Some records:
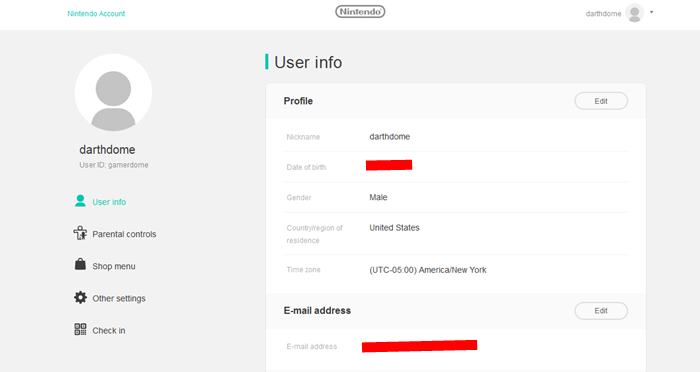Click the User info person icon
The image size is (700, 372).
80,201
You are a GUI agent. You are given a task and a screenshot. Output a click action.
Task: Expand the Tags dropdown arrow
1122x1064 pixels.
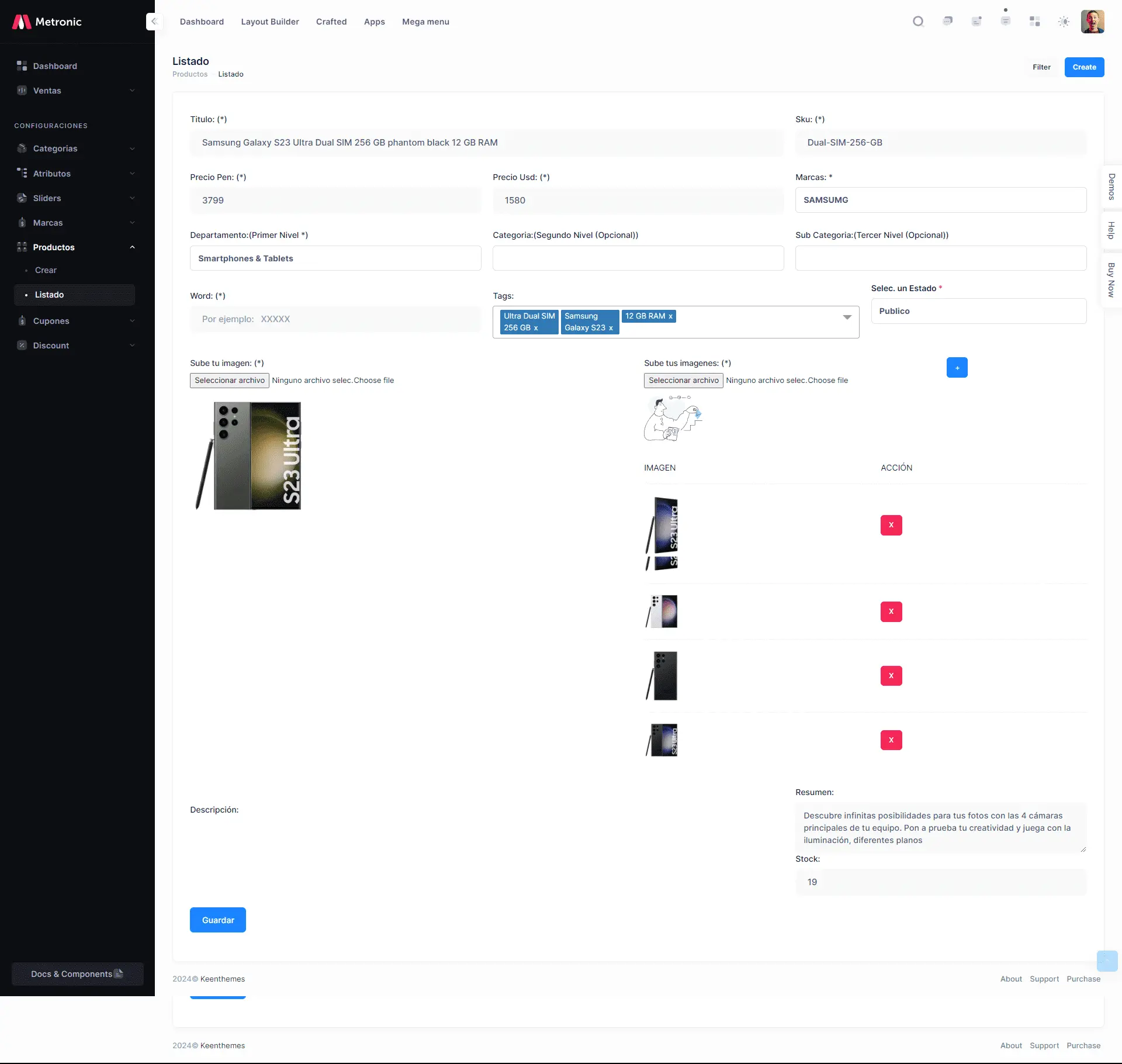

**TASK BRIEF:**
Reproduce the lines of the items verbatim, leaving out the pictures.

**TASK ANSWER:**
Click the User info person icon
The image size is (700, 372).
80,201
You are a GUI agent. You are given a task and a screenshot. Output a click action.
Task: Expand the Tags dropdown arrow
1122x1064 pixels.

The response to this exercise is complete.